Nicloux décide alors de s’échapper et d’en appeler aux Amériques pour trouver son inspiration. En posant sa caméra sur le sol sec et stérile de la Vallée de la Mort, en Californie, le cinéaste français à la façon d’un Bruno Dumont, ou d’un Laurent Cantet, cherche a se ressourcer et à se mettre en danger. Ses acteurs, qui n’ont plus à être dirigés, portent sur eux le poids dont cherche à se défaire le cinéaste. Nicloux, lui, décide de les filmer non pas dans leur humanité et dans ce qu’elle peut avoir de monstrueux, mais à la manière d’un certain cinéma américain, comme des mythes, des figures légendaires. Si le récit promet une apparition divine, le cinéaste impose aux spectateurs les nouveaux dieux forgés par le cinéma sur le territoire de la Mecque du cinéma : Hollywood.

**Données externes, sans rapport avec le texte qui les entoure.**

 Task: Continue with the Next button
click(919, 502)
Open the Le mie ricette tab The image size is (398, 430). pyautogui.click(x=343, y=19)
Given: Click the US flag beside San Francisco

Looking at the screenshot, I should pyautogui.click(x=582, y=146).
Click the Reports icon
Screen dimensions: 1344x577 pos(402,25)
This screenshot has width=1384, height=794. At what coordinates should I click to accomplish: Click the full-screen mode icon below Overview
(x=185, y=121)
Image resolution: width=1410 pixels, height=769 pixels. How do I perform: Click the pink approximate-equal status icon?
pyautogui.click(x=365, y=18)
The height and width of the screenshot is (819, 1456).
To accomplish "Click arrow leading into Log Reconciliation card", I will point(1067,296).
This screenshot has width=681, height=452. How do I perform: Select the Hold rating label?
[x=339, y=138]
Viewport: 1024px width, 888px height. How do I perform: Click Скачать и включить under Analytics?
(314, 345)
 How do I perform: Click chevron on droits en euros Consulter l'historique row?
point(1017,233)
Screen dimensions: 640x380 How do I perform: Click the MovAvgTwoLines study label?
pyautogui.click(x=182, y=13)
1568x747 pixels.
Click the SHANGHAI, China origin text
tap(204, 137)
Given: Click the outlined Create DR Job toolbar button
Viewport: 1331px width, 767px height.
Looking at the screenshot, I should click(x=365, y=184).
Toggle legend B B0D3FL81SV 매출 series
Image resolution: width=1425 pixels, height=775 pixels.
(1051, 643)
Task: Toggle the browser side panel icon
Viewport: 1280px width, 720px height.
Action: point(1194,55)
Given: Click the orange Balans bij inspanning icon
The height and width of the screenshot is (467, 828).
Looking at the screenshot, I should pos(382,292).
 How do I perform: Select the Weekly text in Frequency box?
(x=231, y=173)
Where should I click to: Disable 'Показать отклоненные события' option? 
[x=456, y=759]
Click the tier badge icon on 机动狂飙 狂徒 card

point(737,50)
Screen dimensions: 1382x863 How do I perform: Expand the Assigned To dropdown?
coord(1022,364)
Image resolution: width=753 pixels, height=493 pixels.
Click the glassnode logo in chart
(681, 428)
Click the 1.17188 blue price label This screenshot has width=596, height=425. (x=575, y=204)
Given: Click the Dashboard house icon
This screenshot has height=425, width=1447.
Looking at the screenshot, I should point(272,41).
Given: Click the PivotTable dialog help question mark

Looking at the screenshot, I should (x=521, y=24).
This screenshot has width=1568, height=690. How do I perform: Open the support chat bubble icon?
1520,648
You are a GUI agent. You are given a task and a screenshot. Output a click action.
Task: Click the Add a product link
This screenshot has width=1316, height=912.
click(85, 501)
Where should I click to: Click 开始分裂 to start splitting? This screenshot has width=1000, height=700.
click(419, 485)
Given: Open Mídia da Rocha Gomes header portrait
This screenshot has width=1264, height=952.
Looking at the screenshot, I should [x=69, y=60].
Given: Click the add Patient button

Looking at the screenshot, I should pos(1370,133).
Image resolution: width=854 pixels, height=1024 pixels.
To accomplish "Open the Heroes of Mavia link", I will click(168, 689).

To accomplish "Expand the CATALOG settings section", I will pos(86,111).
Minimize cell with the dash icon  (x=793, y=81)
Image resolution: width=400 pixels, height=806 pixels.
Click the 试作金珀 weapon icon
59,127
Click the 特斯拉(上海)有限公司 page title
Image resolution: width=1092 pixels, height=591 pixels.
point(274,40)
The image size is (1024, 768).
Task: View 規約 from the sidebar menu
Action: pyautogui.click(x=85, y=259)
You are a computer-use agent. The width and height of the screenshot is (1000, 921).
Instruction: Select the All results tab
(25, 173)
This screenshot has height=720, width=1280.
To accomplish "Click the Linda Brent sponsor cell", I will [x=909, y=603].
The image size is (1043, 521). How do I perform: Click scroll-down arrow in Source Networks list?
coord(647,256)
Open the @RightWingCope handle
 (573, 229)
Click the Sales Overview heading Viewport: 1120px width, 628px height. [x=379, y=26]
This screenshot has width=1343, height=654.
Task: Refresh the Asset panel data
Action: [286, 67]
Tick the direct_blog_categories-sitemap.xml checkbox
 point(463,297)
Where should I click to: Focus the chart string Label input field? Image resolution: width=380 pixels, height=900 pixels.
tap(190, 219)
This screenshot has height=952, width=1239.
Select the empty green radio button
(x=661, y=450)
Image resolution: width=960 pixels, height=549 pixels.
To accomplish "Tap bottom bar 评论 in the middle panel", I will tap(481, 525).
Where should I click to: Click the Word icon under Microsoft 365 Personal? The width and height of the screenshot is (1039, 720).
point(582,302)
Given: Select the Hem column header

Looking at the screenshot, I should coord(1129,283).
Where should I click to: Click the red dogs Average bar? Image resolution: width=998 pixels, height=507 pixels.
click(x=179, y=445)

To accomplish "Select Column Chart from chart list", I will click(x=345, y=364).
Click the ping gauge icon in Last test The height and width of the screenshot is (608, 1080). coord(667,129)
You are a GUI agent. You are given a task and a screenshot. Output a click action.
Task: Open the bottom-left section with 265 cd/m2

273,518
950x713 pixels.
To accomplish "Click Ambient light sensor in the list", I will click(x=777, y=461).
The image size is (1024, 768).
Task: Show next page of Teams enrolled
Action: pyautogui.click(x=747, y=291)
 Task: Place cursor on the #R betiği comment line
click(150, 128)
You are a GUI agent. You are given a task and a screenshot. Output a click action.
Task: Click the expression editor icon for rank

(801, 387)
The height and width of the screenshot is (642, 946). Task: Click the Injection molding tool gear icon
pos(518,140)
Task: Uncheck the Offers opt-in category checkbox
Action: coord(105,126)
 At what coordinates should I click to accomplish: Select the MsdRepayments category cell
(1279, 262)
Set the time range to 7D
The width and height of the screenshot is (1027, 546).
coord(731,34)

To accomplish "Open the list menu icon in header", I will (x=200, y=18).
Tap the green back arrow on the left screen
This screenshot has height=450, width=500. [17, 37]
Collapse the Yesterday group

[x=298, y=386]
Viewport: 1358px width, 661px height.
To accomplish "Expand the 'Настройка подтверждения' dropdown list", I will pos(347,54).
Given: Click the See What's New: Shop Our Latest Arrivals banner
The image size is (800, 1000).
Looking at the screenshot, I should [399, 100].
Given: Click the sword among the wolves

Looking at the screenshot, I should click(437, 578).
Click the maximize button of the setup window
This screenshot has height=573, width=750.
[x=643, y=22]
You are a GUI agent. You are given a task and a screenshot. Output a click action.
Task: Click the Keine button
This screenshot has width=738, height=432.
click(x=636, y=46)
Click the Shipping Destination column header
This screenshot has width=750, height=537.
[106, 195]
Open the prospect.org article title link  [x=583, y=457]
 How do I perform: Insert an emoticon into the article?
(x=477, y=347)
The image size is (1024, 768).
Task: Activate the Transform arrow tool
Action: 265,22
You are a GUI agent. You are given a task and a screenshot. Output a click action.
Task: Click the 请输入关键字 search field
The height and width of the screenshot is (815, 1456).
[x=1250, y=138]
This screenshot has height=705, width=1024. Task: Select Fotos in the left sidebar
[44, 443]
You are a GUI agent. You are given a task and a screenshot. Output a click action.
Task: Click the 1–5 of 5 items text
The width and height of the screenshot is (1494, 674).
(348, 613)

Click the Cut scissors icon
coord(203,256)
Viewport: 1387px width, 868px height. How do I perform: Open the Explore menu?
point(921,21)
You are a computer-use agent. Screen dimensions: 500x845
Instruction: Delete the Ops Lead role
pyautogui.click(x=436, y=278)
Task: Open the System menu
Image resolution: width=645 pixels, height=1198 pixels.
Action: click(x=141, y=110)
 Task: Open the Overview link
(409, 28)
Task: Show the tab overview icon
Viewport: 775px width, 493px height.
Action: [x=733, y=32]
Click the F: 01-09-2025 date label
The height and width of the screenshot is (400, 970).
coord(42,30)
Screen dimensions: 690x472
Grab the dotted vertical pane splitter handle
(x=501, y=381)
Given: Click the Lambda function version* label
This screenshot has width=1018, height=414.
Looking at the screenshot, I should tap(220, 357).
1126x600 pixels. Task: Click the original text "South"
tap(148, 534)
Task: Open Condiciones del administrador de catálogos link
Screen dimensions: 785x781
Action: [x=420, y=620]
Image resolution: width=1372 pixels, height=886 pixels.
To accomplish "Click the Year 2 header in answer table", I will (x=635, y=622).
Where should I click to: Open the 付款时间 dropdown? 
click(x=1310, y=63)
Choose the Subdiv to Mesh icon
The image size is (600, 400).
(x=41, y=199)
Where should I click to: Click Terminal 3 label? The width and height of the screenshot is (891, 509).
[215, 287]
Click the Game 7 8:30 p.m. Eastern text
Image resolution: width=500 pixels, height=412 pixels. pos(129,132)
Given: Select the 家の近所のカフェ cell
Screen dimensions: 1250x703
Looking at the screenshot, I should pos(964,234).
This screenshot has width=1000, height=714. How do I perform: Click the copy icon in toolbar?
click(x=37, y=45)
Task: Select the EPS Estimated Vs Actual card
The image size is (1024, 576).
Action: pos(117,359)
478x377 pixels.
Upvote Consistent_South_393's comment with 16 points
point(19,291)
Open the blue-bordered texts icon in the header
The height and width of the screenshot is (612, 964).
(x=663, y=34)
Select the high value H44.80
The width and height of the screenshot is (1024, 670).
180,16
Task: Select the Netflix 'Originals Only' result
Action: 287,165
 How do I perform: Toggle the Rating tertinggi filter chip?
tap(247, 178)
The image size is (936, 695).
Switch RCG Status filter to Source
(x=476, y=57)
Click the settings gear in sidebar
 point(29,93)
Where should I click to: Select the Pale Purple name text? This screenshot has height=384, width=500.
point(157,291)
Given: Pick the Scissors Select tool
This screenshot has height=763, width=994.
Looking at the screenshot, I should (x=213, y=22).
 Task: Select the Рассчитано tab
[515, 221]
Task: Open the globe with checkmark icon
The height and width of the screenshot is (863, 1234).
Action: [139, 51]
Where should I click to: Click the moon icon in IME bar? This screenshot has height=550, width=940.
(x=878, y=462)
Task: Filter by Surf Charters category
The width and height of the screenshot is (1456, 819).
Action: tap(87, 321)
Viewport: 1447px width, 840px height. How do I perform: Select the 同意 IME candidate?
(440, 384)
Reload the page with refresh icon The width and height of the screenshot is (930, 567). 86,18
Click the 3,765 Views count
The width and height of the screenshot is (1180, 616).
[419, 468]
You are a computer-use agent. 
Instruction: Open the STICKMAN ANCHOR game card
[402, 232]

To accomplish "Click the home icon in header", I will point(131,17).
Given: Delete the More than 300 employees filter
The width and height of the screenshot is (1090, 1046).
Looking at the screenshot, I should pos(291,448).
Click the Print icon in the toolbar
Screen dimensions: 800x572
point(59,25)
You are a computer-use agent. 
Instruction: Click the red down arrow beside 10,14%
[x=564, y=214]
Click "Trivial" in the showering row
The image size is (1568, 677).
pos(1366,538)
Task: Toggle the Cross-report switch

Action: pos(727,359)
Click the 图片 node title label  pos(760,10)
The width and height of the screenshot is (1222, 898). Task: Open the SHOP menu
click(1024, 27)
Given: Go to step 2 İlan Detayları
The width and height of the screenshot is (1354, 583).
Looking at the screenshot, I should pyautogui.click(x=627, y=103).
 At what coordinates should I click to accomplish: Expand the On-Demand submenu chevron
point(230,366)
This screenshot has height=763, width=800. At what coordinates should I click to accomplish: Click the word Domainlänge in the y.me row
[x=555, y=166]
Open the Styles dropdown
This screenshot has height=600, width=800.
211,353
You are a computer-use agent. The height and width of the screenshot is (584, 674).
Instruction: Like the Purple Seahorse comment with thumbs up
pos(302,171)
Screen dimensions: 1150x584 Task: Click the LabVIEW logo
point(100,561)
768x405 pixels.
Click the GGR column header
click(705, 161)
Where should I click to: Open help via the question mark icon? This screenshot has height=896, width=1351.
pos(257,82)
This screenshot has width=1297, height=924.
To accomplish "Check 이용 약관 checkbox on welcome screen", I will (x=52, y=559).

Il ne peut être plus éloigné du cinéma de Maurice Pialat qu’une œuvre étrange comme Valley Of Love. Ici, Nicloux prend le spectateur par la main pour l’amener aux pays des rêves, des spectres, et de l’étrange. Baigné dans une atmosphère irréelle, servi par une musique entêtante composée par Charles Ives, Valley Of Love au final se veut un hommage au cinéma dans son ensemble. Il en appelle, au final, autant à David Lynch, à Gus Van Sant ou à John Carpenter qu’à la sidération du cinéma des premiers temps (on pense notamment, désert aidant, aux Rapaces de Stroheim). Guillaume Nicloux fait une véritable déclaration d’amour aux monstres et aux songes qui lui ont permis de lui donner la force de faire du cinéma. Une œuvre forte qui n’a malheureusement pas eu les faveurs du jury du Festival de Cannes cette année.
Valley of Love de Guillaume Nicloux, avec Gérard Depardieu et Isabelle Huppert, 1 h 32. Sortie le 17 juin 2015.
Un cinéma flottant, planant, introspectif et tout simplement beau.
Depuis Gerry de Gus Van Sant, rares sont les films qui me laissent la place de réfléchir, de ressentir et d’aller voir dans les marges du film. Valley of love est de ceux là.
L’anti cinéma du réel de Brizé (La loi du marché) qui ne montre rien d’inconnu et surtout n’apporte aucun espace de liberté au spectateur, juste condamné à regarder, les mains liées, l’humiliation des pauvres gens.
Valley of Love c’est presque comme du Lynch. Il nous oblige à nous libérer et à ouvrir notre boîte inconsciente.